On the flip side of the coin my husband’s Great-Grandmother recently died from lung cancer, and chemo did her more harm than good. I think you have to consider age and overall health before making a decision one way or the other.
Glad you are still here for your children.
Ruth @ Ruth's Real Food
While I doubt I’d ever use chemo, if I were in that situation, I’d study all the info very carefully before I made a final decision, as anyone should.

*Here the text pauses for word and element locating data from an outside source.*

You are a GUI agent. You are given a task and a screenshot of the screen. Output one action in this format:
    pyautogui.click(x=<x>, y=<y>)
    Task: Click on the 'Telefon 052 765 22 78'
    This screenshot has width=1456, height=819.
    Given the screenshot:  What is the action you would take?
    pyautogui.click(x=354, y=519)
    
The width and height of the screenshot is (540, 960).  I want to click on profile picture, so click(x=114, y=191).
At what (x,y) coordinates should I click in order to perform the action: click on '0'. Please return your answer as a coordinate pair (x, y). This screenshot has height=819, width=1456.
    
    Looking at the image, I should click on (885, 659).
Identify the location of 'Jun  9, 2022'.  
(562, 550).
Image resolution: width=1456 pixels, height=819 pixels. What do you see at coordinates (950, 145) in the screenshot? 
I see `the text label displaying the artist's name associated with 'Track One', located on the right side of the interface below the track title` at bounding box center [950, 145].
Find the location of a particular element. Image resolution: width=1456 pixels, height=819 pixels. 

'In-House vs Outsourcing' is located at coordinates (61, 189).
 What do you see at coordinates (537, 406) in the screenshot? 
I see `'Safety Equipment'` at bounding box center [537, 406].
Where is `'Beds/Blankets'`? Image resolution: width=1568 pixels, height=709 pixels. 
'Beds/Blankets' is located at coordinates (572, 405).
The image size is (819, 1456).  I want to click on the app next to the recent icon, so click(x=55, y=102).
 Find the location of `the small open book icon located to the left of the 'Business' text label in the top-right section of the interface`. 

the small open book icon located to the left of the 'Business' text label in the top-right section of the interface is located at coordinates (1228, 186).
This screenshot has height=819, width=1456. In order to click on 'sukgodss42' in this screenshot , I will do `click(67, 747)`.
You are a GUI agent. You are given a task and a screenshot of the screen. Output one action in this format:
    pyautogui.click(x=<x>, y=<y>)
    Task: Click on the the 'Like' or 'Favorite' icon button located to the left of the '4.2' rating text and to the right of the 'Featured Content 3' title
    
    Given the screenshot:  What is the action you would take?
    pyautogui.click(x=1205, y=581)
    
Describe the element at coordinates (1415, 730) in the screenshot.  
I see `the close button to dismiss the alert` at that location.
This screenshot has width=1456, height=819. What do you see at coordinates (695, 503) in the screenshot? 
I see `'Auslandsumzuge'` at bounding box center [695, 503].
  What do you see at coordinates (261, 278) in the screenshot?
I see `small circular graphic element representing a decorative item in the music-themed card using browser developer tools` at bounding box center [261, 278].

My aquaintance of chemo is from volunteer work on an oncology ward. Patients would be hospitalized for a week of intensive chemo, home 2 weeks – repeating this about 5 times. I never saw lab results, but I did see people who looked strong and healthy turn into thin, weak, and sick-looking people. All this would be worth it if it gave them years of life afterwards, but after volunteering there for about 2 years, I realized NOT ONE lived to see those years. I never said a word to anyone (it wasn’t my place) but I felt like telling them to literally run for their lives.
Sarah, TheHealthyHomeEconomist
A very telling and astute observation Ruth. Most people in your position would not have noticed what you noticed. They would have been so emotionally bought into what they were doing for a living that it would have blinded them to the truth.